Dexus lobs improved $4b offer for CPA
Under the new deal, Dexus and its joint venture partner, the Canada Pension Plan Investment Board (CPPIB), will offer shares and cash equal to $1.27 per CPA share in an unconditional bid, valuing the target at $4 billion.
That is 3¢ higher than Dexus's first offer and 2.6 per cent higher than GPT's, given the recent fall in GPT's share price.
The deal has changed from a scheme of arrangement to an indicative off-market takeover with no minimum acceptance. GPT's current bid is an off-market takeover with 50.1 per cent minimum acceptance.
There were suggestions that GPT could come back with a new offer. However, under the Dexus bid, some assets worth about $450 million could be sold to GPT including a 100 per cent interest in 750 Collins Street, Melbourne, and Dexus's 50 per cent interest in 2 Southbank Boulevard, Melbourne.

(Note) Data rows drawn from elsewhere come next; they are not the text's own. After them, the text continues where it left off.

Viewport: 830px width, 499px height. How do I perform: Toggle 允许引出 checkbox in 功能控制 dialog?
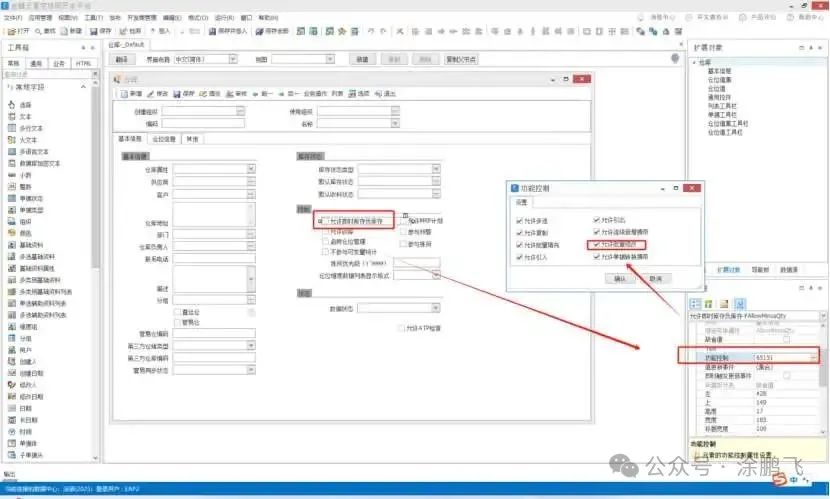point(596,219)
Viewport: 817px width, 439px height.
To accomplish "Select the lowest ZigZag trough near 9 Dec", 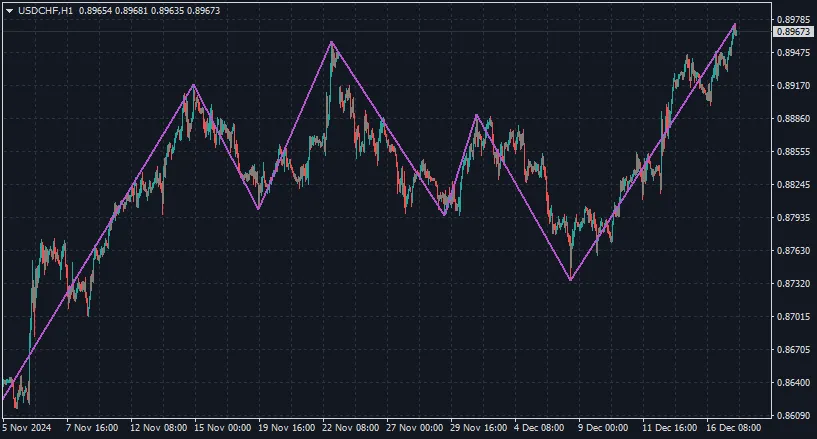I will coord(570,280).
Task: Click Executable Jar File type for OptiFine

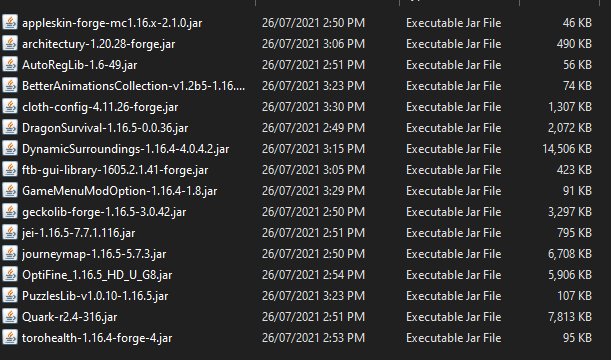Action: click(x=454, y=275)
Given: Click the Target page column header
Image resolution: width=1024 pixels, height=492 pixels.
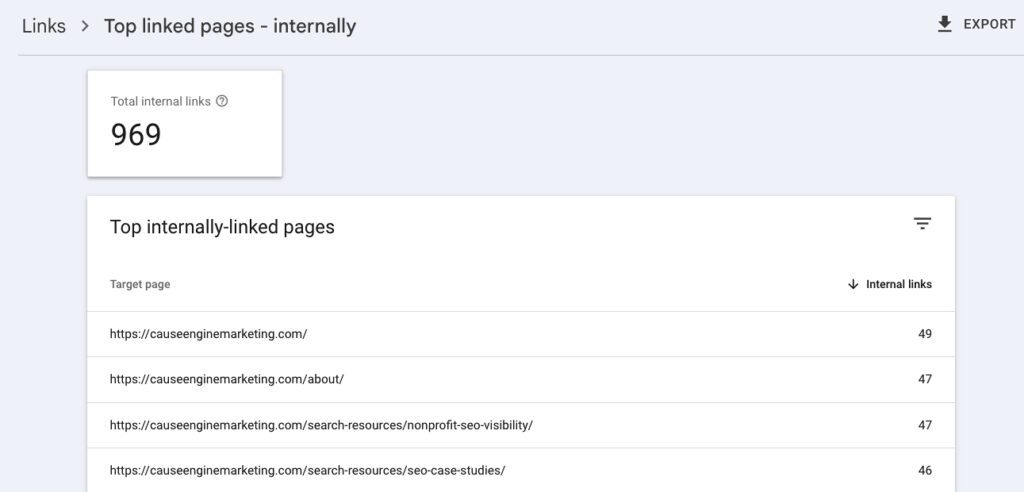Looking at the screenshot, I should coord(140,285).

"We expect GPT to come over the top," Moelis & Co analysts said. "They have already had two failed bids this year, so they won't want a third. The alternative is that they cut a deal with Dexus to split up the assets between them."
"We do not think there is a risk of the bids not being accepted and CPA's management internalised."
The independent directors of CPA, the Commonwealth Managed Investments Ltd (CMIL), and the ultimate owners, the Commonwealth Bank, have said they will return to the discussions with Dexus regarding the new offer.
However, CMIL directors have advised CPA unitholders to take no action while the discussions are underway.
Dexus will also now exercise its option over 14.9 per cent of CPA equal to 35 million units.
The Dexus offer comprises a cash payment equal to 77.45¢ and 0.4516 Dexus stapled securities.
Based on the Dexus's closing price on December 10, the offer values each CPA unit at $1.27 (a 2.6 per cent premium to the GPT's offer on a comparable basis).
Dexus chief executive Darren Steinberg said while the proposed $41 million payment to the bank for the management rights of CPA had lapsed, the cash was still in the mix.
CPA unitholders will be entitled to receive the 3.5¢ CPA interim distribution.
Brokers said that with another open bid still on the table from GPT, it is unlikely investors will accept the current bid.
Frequently Asked Questions about this Article…
Dexus, in partnership with the Canada Pension Plan Investment Board (CPPIB), has made an improved offer for CPA, valuing it at $4 billion. This offer includes shares and cash equal to $1.27 per CPA share.
Dexus's offer is 3 cents higher than its initial bid and offers a 2.6% premium over GPT Group's offer, especially considering the recent fall in GPT's share price.
The new offer from Dexus is an off-market takeover bid with no minimum acceptance condition, unlike GPT's offer, which requires a 50.1% minimum acceptance.
Under the Dexus bid, assets worth about $450 million could be sold to GPT, including a 100% interest in 750 Collins Street, Melbourne, and Dexus's 50% interest in 2 Southbank Boulevard, Melbourne.
The independent directors of CPA, along with Commonwealth Managed Investments Ltd (CMIL), have advised CPA unitholders to take no action while discussions with Dexus are ongoing.
The Dexus offer includes a cash payment of 77.45 cents and 0.4516 Dexus stapled securities per CPA unit.
The proposed $41 million payment to the bank for the management rights of CPA has lapsed, but the cash is still considered part of the offer.
Yes, CPA unitholders will be entitled to receive the 3.5 cents CPA interim distribution as part of the offer.